[Items from a data source]
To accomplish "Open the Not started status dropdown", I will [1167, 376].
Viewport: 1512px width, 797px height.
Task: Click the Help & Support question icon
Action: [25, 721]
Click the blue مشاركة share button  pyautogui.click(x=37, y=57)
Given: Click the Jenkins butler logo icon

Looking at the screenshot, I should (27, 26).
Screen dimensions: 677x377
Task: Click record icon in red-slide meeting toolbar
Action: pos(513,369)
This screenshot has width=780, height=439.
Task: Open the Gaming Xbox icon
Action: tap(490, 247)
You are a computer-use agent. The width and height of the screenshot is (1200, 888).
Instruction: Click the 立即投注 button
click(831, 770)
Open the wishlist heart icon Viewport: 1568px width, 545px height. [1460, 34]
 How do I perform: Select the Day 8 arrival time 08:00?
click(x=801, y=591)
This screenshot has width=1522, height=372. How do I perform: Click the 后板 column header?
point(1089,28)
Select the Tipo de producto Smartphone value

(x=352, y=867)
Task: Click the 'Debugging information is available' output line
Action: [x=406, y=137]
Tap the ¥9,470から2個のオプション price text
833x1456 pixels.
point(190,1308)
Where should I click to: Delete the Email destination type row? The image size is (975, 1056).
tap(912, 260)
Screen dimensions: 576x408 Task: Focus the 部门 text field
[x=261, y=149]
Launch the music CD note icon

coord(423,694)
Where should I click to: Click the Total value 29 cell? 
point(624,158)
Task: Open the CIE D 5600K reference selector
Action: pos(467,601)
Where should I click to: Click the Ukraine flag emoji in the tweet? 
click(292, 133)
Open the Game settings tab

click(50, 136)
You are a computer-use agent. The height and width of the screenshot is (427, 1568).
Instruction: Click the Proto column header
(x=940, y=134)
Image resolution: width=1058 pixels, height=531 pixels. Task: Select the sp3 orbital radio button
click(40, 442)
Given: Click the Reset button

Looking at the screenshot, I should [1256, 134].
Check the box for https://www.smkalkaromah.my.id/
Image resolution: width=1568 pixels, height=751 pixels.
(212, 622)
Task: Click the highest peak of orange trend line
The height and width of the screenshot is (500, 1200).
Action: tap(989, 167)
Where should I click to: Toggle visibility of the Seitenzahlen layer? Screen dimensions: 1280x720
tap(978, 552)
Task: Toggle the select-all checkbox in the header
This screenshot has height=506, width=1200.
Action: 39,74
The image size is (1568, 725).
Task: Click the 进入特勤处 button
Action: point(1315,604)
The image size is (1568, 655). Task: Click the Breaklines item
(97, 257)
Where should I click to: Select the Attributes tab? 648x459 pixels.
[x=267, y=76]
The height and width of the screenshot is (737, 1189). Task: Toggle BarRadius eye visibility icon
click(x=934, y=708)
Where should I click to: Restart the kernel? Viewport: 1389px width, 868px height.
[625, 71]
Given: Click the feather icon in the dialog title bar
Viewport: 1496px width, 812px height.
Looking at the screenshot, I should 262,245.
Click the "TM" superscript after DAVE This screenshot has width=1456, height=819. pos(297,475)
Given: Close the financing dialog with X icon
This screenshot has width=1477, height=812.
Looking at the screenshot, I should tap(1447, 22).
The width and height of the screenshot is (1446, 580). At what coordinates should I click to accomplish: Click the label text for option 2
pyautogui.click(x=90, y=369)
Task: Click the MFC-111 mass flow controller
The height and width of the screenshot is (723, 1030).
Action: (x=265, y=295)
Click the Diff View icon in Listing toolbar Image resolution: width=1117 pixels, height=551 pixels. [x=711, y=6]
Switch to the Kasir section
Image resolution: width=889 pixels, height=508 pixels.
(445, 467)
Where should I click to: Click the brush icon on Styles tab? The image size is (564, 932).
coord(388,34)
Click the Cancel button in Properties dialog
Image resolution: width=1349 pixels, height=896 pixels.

__The exercise__. In all of the records above, swap every "Instruction" for "Directive" and leave the rest of each line as it is.

__Task result__.
To accomplish "Open the Not started status dropdown", I will [1167, 376].
Viewport: 1512px width, 797px height.
Task: Click the Help & Support question icon
Action: [25, 721]
Click the blue مشاركة share button  pyautogui.click(x=37, y=57)
Given: Click the Jenkins butler logo icon

Looking at the screenshot, I should (27, 26).
Screen dimensions: 677x377
Task: Click record icon in red-slide meeting toolbar
Action: pos(513,369)
This screenshot has width=780, height=439.
Task: Open the Gaming Xbox icon
Action: tap(490, 247)
You are a computer-use agent. The width and height of the screenshot is (1200, 888).
Directive: Click the 立即投注 button
click(831, 770)
Open the wishlist heart icon Viewport: 1568px width, 545px height. [1460, 34]
 How do I perform: Select the Day 8 arrival time 08:00?
click(x=801, y=591)
This screenshot has width=1522, height=372. How do I perform: Click the 后板 column header?
point(1089,28)
Select the Tipo de producto Smartphone value

(x=352, y=867)
Task: Click the 'Debugging information is available' output line
Action: [x=406, y=137]
Tap the ¥9,470から2個のオプション price text
833x1456 pixels.
point(190,1308)
Where should I click to: Delete the Email destination type row? The image size is (975, 1056).
tap(912, 260)
Screen dimensions: 576x408 Task: Focus the 部门 text field
[x=261, y=149]
Launch the music CD note icon

coord(423,694)
Where should I click to: Click the Total value 29 cell? 
point(624,158)
Task: Open the CIE D 5600K reference selector
Action: pos(467,601)
Where should I click to: Click the Ukraine flag emoji in the tweet? 
click(292, 133)
Open the Game settings tab

click(50, 136)
You are a computer-use agent. The height and width of the screenshot is (427, 1568).
Directive: Click the Proto column header
(x=940, y=134)
Image resolution: width=1058 pixels, height=531 pixels. Task: Select the sp3 orbital radio button
click(40, 442)
Given: Click the Reset button

Looking at the screenshot, I should [1256, 134].
Check the box for https://www.smkalkaromah.my.id/
Image resolution: width=1568 pixels, height=751 pixels.
(212, 622)
Task: Click the highest peak of orange trend line
The height and width of the screenshot is (500, 1200).
Action: tap(989, 167)
Where should I click to: Toggle visibility of the Seitenzahlen layer? Screen dimensions: 1280x720
tap(978, 552)
Task: Toggle the select-all checkbox in the header
This screenshot has height=506, width=1200.
Action: 39,74
The image size is (1568, 725).
Task: Click the 进入特勤处 button
Action: point(1315,604)
The image size is (1568, 655). Task: Click the Breaklines item
(97, 257)
Where should I click to: Select the Attributes tab? 648x459 pixels.
[x=267, y=76]
The height and width of the screenshot is (737, 1189). Task: Toggle BarRadius eye visibility icon
click(x=934, y=708)
Where should I click to: Restart the kernel? Viewport: 1389px width, 868px height.
[625, 71]
Given: Click the feather icon in the dialog title bar
Viewport: 1496px width, 812px height.
Looking at the screenshot, I should 262,245.
Click the "TM" superscript after DAVE This screenshot has width=1456, height=819. pos(297,475)
Given: Close the financing dialog with X icon
This screenshot has width=1477, height=812.
Looking at the screenshot, I should tap(1447, 22).
The width and height of the screenshot is (1446, 580). At what coordinates should I click to accomplish: Click the label text for option 2
pyautogui.click(x=90, y=369)
Task: Click the MFC-111 mass flow controller
The height and width of the screenshot is (723, 1030).
Action: (x=265, y=295)
Click the Diff View icon in Listing toolbar Image resolution: width=1117 pixels, height=551 pixels. [x=711, y=6]
Switch to the Kasir section
Image resolution: width=889 pixels, height=508 pixels.
(445, 467)
Where should I click to: Click the brush icon on Styles tab? The image size is (564, 932).
coord(388,34)
Click the Cancel button in Properties dialog
Image resolution: width=1349 pixels, height=896 pixels.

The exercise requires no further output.